Josh Caterer (born April 12, 1972) is an American, Chicago-area musician, best known as the lead singer, lead guitarist, and principal songwriter of pop-punk band Smoking Popes, which he founded in 1991 with his older brother Matt and younger brother Eli. The band has remained active except for a hiatus between 1998 and 2005. Josh has also written and recorded music with different bands and as a solo artist in a variety of genres, including gospel, blues, rock and pop-punk.

==Early life==
Josh Caterer grew up in Carpentersville, Illinois, where he attended Kings Road Elementary School and Carpentersville Middle School. Later, his family moved to Lake In The Hills IL, where he attended nearby H.D. Jacobs High School, graduating in 1990. After graduation, he held several menial jobs such as gas station cashier and machine operator at a plastics company. In 1995, he married Stefanie, his high school sweetheart.

==Career==
Smoking Popes formed in 1991 and began playing small local venues around the Chicago suburbs. Their first album Get Fired was released in 1993 by Chicago indie label Johann's Face Records. An opening spot for Green Day drew the attention of major labels, and in 1995 they signed to Capitol Records, which released their second album Born to Quit. The single from that album, "Need You Around", was included on the soundtrack to the hit movie Clueless and the band's career took off. They started touring North America and Europe as a headlining act, also opening for such artists as Morrissey, Cheap Trick, Goo Goo Dolls, Violent Femmes, Foo Fighters and Tripping Daisy. During the period surrounding Destination Failure, Caterer has said he struggled personally and later became a Christian in 1998, citing C. S. Lewis’s Mere Christianity among his influences.

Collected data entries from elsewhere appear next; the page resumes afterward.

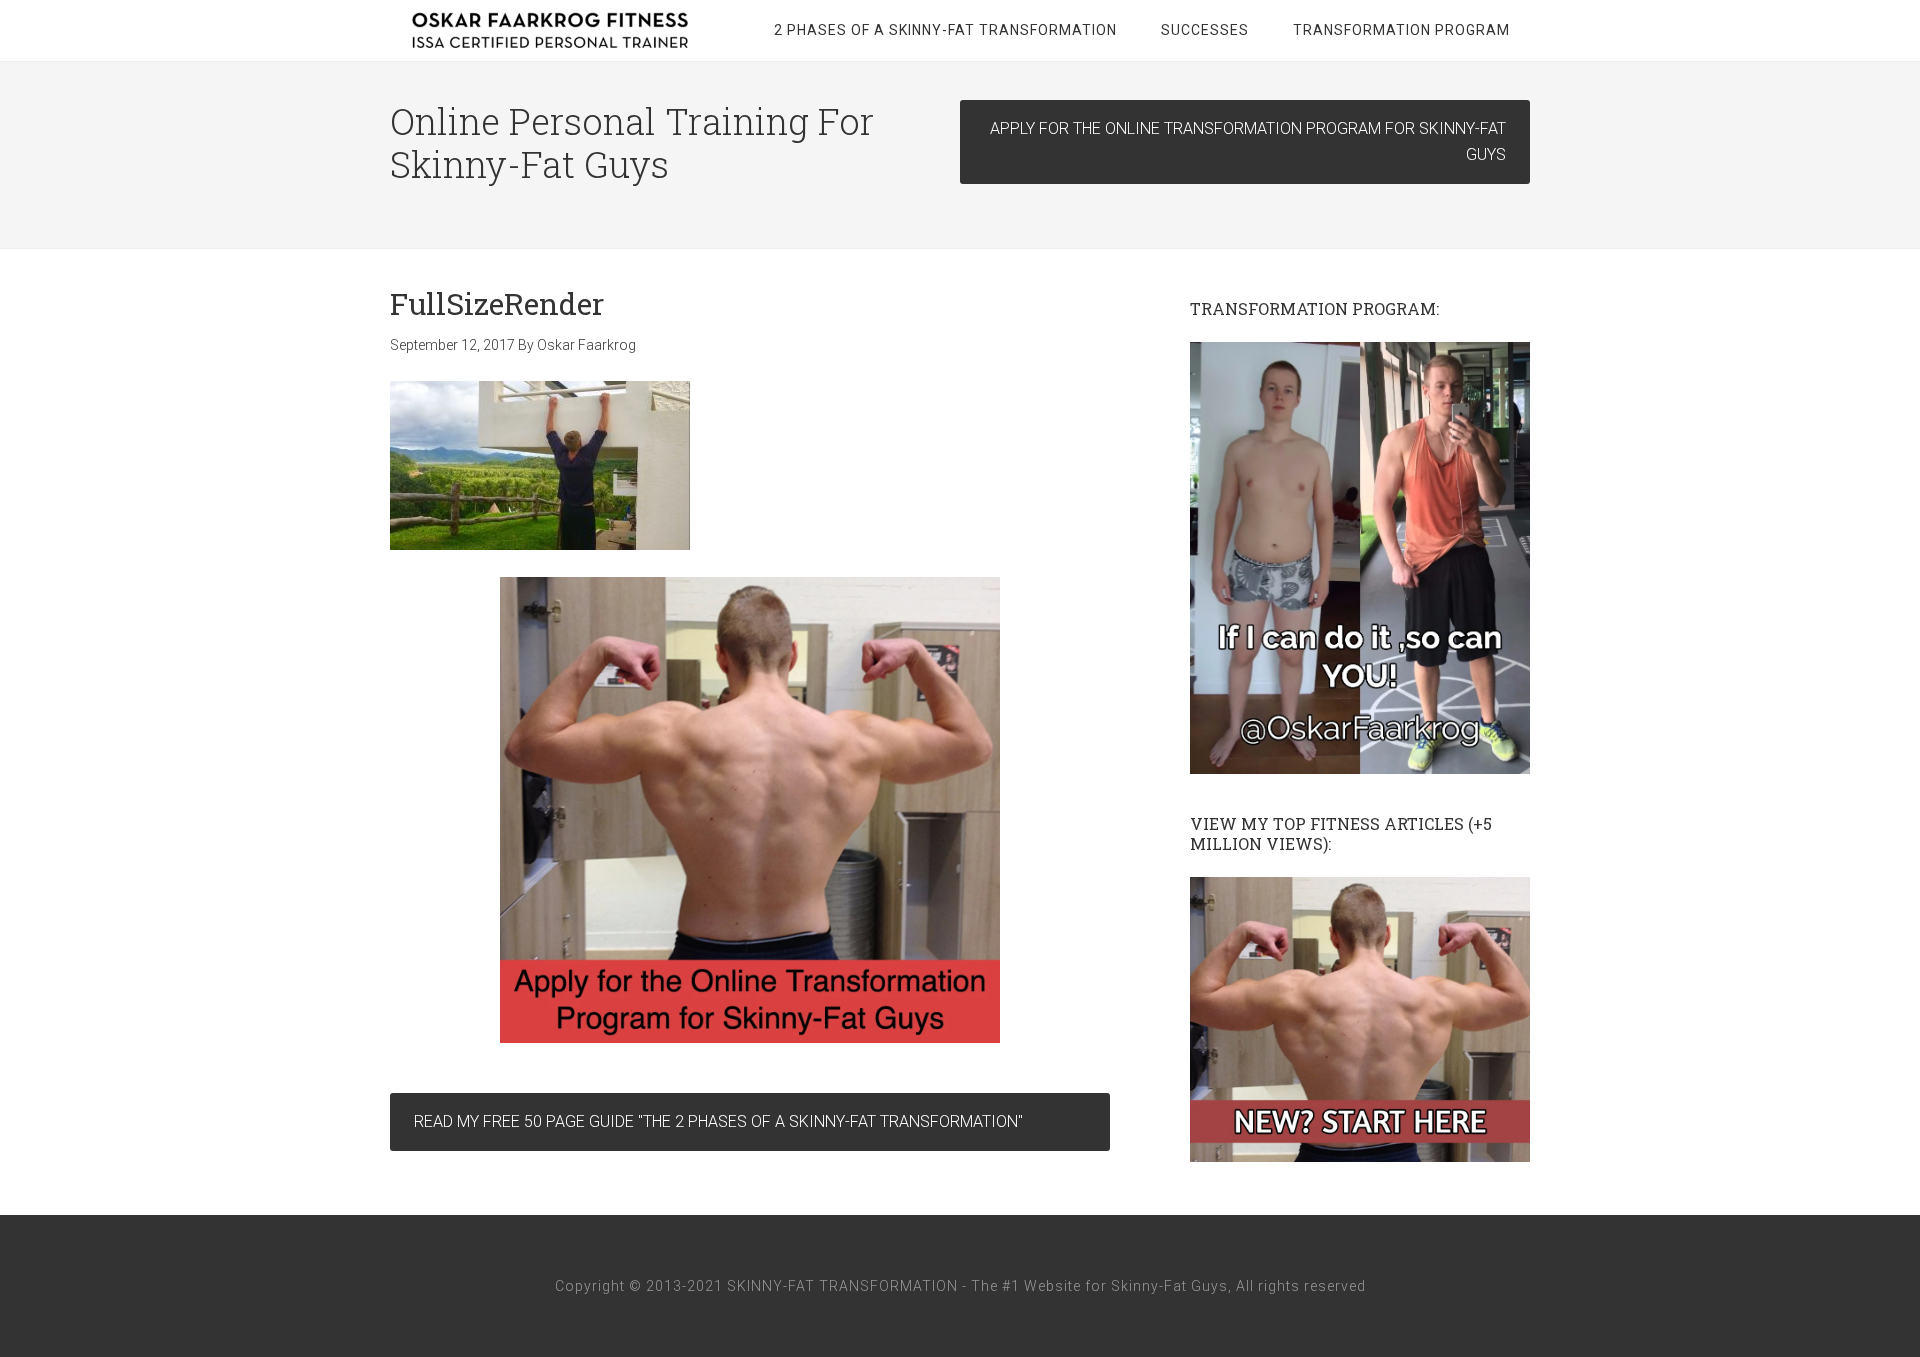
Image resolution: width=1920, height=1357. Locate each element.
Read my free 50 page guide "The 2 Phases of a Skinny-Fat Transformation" (718, 1121)
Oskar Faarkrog (550, 30)
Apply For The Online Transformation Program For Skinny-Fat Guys (1248, 141)
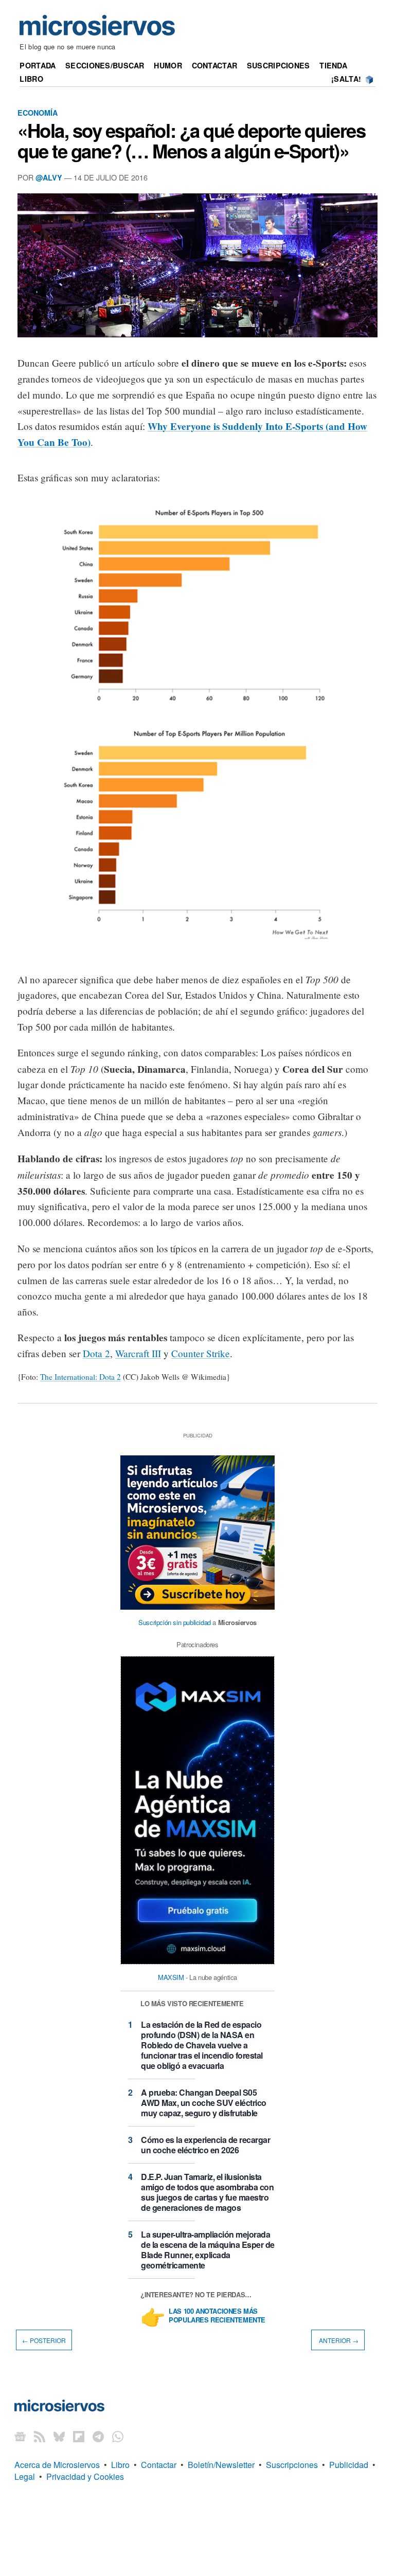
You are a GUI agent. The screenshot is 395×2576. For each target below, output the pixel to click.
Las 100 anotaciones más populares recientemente (217, 2316)
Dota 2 (96, 1353)
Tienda (333, 65)
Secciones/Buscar (105, 65)
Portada (38, 65)
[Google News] (20, 2436)
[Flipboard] (78, 2436)
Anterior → (337, 2339)
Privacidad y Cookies (85, 2476)
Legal (24, 2476)
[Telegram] (98, 2436)
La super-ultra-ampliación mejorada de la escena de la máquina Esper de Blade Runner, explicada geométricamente (208, 2249)
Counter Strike (200, 1353)
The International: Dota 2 (80, 1377)
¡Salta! (346, 79)
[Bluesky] (59, 2436)
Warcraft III (138, 1353)
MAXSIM (171, 1977)
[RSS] (39, 2436)
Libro (31, 79)
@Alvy (48, 177)
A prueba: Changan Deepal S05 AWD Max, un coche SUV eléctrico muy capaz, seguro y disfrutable (203, 2102)
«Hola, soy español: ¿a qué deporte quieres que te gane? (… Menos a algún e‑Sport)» (191, 140)
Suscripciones (278, 65)
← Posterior (44, 2339)
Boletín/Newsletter (221, 2465)
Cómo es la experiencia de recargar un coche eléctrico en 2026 (205, 2145)
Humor (168, 65)
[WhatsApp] (117, 2436)
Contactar (215, 65)
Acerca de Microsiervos (57, 2465)
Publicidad (348, 2465)
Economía (37, 112)
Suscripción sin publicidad (174, 1622)
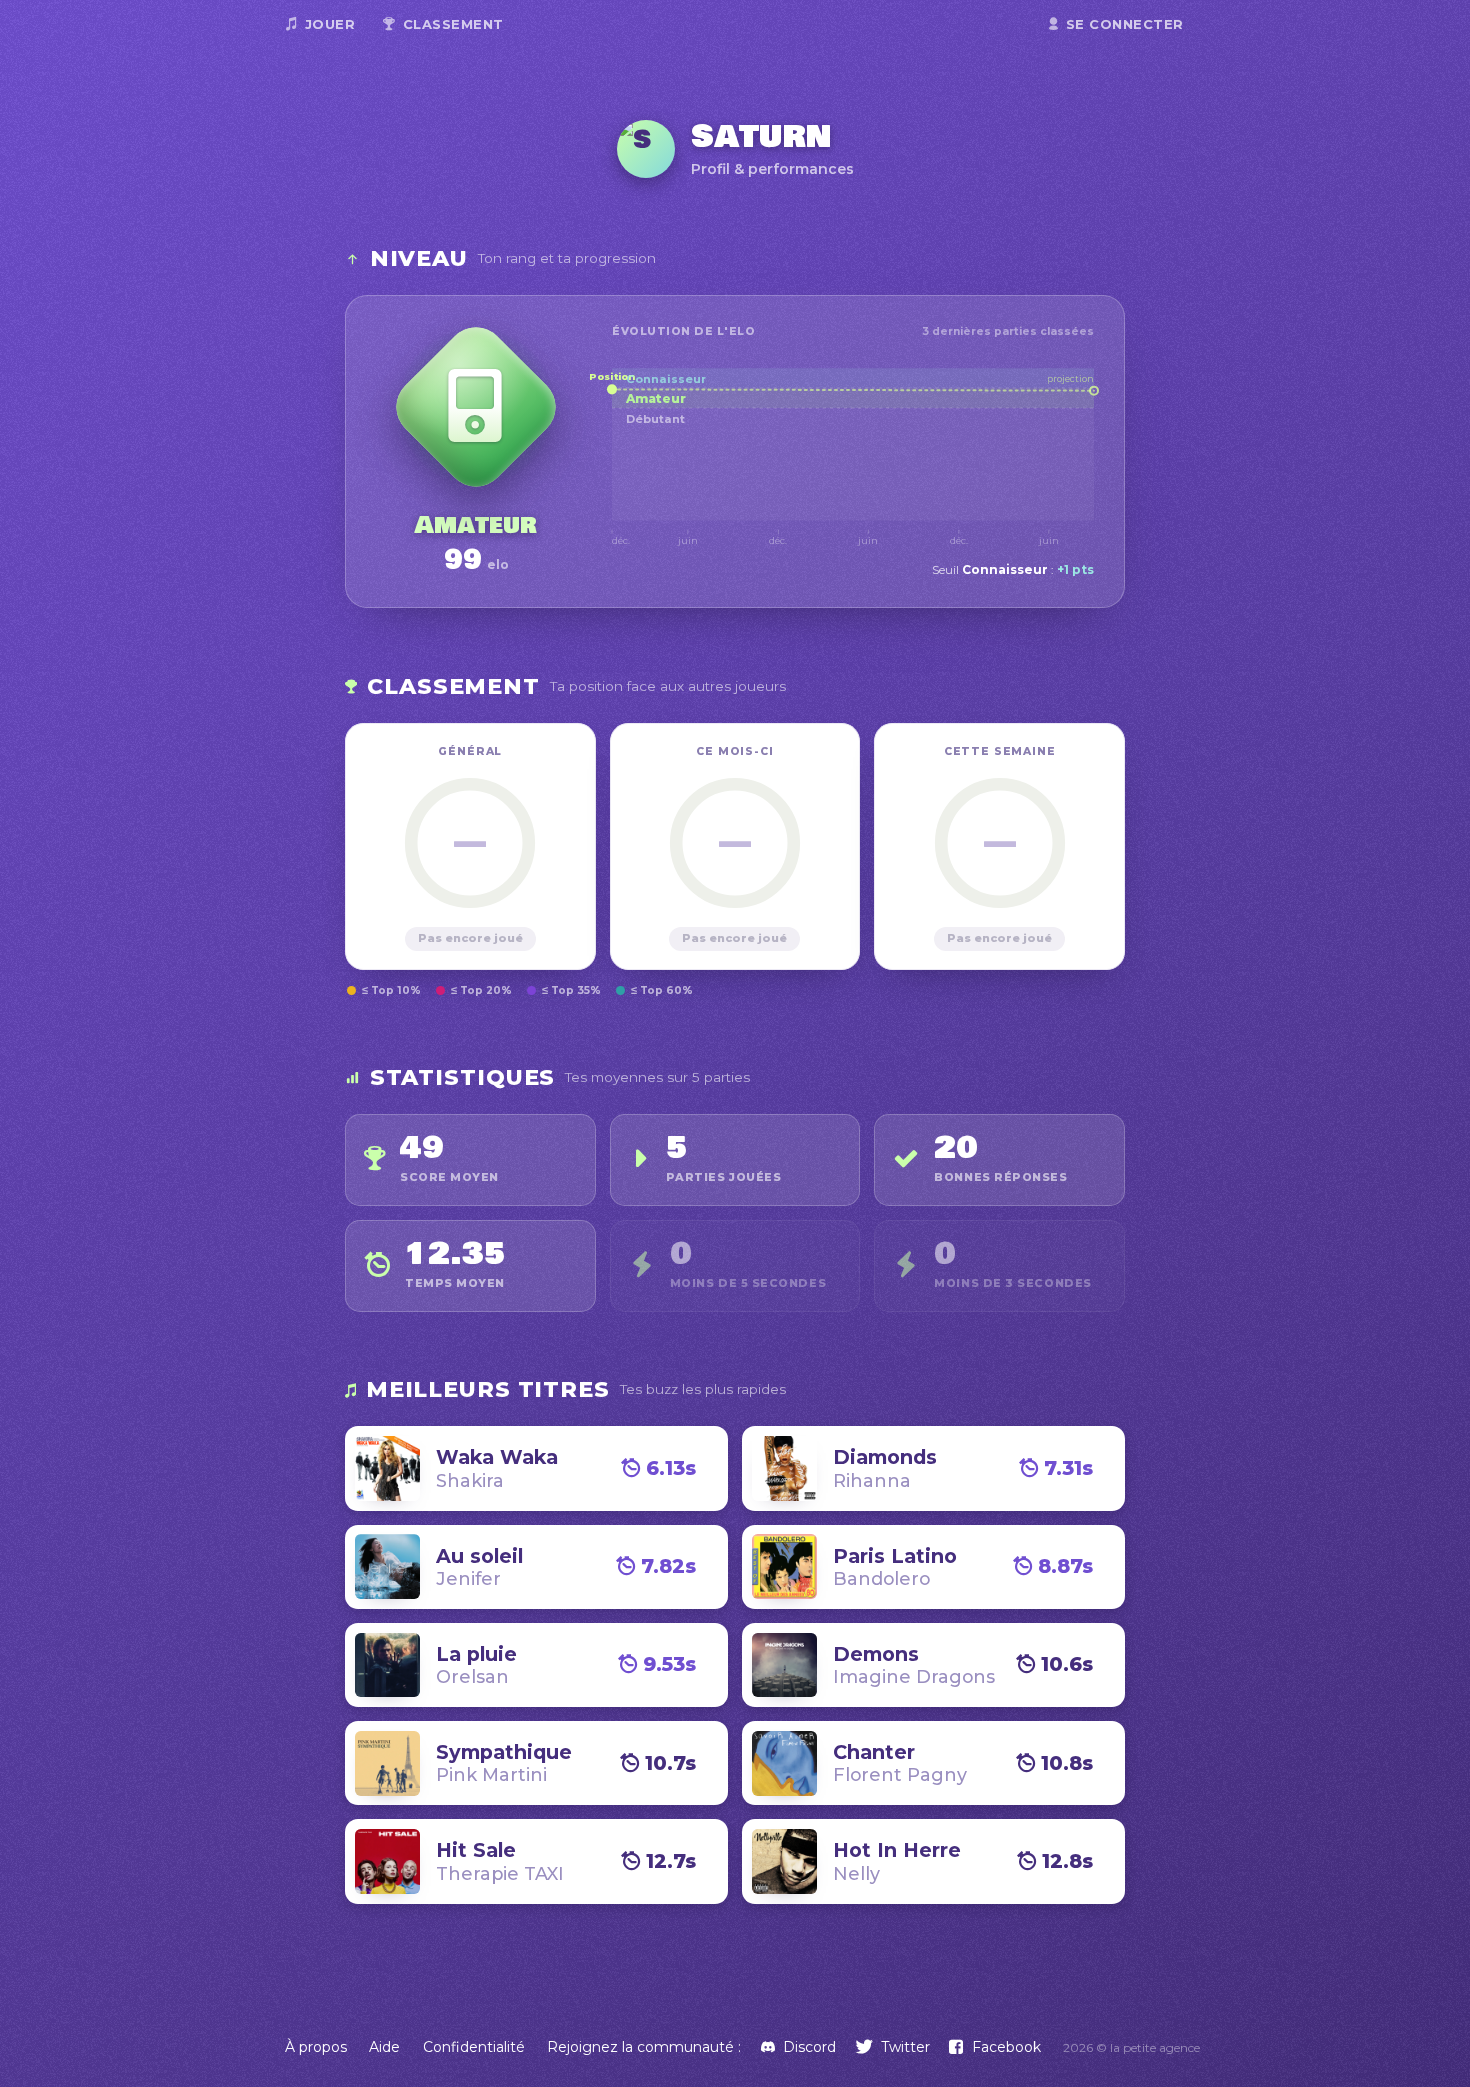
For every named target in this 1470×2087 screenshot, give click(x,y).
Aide (384, 2047)
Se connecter (1125, 24)
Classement (453, 24)
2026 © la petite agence (1131, 2047)
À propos (316, 2047)
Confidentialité (474, 2047)
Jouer (330, 24)
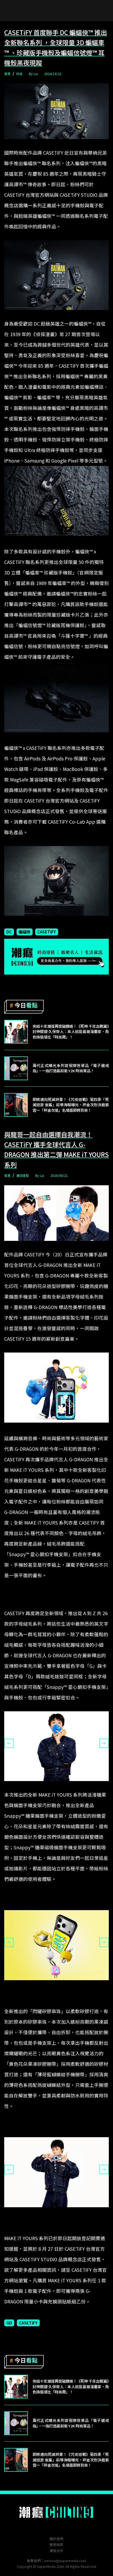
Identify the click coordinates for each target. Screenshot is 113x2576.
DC (9, 932)
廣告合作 (56, 2550)
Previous (9, 1743)
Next (104, 1743)
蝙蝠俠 (24, 932)
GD (9, 2323)
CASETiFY (46, 932)
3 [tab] (64, 1785)
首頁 (7, 73)
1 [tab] (48, 1785)
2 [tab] (56, 1785)
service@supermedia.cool (65, 2560)
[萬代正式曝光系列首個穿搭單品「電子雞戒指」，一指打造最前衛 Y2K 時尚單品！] (16, 1068)
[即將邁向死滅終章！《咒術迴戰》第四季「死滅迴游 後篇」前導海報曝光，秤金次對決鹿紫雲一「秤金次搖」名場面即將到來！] (16, 1105)
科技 (19, 73)
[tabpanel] (56, 1746)
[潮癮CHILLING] (56, 2512)
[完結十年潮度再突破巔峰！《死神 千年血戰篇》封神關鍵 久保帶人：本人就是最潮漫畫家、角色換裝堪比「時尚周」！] (16, 1032)
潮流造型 (22, 1175)
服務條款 (56, 2544)
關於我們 (56, 2538)
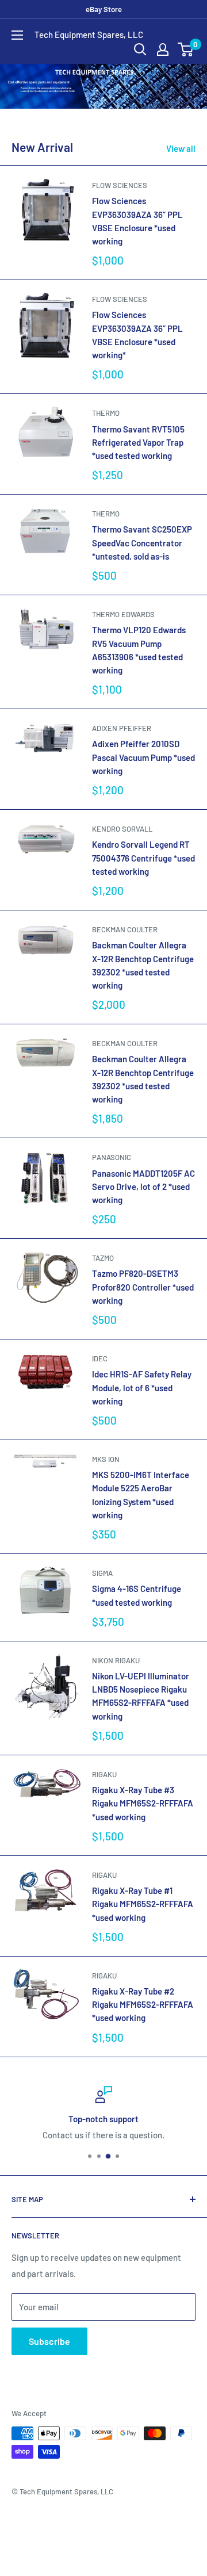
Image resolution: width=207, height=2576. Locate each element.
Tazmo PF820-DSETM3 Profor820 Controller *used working (143, 1287)
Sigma (102, 1573)
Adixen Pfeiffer (121, 728)
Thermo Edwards (123, 614)
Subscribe (49, 2341)
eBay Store (104, 9)
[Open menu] (17, 35)
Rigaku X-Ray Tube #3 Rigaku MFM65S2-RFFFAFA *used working (142, 1803)
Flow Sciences (119, 185)
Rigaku (104, 1774)
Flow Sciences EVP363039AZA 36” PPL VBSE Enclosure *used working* (137, 334)
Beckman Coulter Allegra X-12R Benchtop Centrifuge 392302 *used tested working (143, 1079)
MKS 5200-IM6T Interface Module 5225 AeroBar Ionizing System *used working (140, 1494)
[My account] (162, 49)
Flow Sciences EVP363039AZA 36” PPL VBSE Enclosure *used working (137, 221)
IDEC (100, 1358)
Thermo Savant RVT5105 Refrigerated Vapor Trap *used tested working (138, 442)
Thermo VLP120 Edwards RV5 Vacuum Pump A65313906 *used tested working (139, 650)
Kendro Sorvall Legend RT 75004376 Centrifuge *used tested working (143, 857)
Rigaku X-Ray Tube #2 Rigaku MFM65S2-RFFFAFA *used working (142, 2004)
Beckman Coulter (125, 929)
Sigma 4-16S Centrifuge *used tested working (136, 1595)
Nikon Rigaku (116, 1660)
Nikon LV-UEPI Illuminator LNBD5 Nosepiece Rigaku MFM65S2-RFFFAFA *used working (140, 1696)
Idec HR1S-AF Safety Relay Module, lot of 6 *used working (141, 1387)
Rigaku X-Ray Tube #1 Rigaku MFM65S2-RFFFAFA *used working (142, 1904)
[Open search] (140, 49)
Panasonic (111, 1157)
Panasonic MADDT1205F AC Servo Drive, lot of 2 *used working (143, 1186)
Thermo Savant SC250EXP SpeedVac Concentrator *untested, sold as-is (142, 542)
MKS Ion (106, 1459)
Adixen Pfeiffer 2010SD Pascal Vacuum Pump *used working (143, 757)
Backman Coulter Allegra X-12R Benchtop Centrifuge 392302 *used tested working (143, 965)
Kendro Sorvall (122, 828)
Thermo (106, 413)
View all (180, 148)
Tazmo (103, 1257)
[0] (186, 49)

Destination Failure was released in 1997 to critical acclaim, but achieved only moderate commercial success.

Eventually, after a collapse due to a cocaine overdose at an all-night party his spiritual search intensified, and reading C.S. Lewis's Mere Christianity helped lead him to embrace Christianity in 1998. Shortly after his conversion, Josh quit the Smoking Popes and became heavily involved in his church, also working at World Relief, a charitable, nonprofit organization. In 1999, he self-released a five-song EP of acoustic gospel music called Why Me. In 2001, he founded the Christian rock band Duvall with other former members of the Smoking Popes. Duvall released two full-length albums, including Volume & Density in 2003 and a Christmas album called O Holy Night in 2004.

In November 2005, Josh returned to the Smoking Popes, reuniting the band for a sell-out show at the Chicago club The Metro. Inspired by the success of that reunion, they embarked on a U.S. tour in early 2006 with the band Bayside and began work on a new album called Stay Down, which was released in July 2008.

Since then, Smoking Popes have released two more full-length albums, This Is Only A Test in 2011 and Into the Agony in 2018. Josh also started a blues band in 2015 called Jackson Mud Band, which released a full-length album called Stranger Blues in 2019.

In October 2020, Josh played a virtual concert at the Hideout in Chicago, which was released the following year as a live solo album called The Hideout Sessions. This was followed by another performance in early 2021 at SPACE in Evanston, IL, which was released later that year as The SPACE Sessions on Pravda Records.

Today, Josh continues to record and tour with Smoking Popes, performing occasionally as a solo artist.

===Church musician===
Since 2001, Josh has worked as a worship leader and music director at several Christian churches in the Chicago suburbs. He has also written and recorded worship and gospel music, including a full-length solo album called O the Love of My Redeemer, which was released in 2019.

==Personal life==
Josh lives in Aurora, Illinois, with his wife, Stefanie. They have two children, Elliot and Phoebe.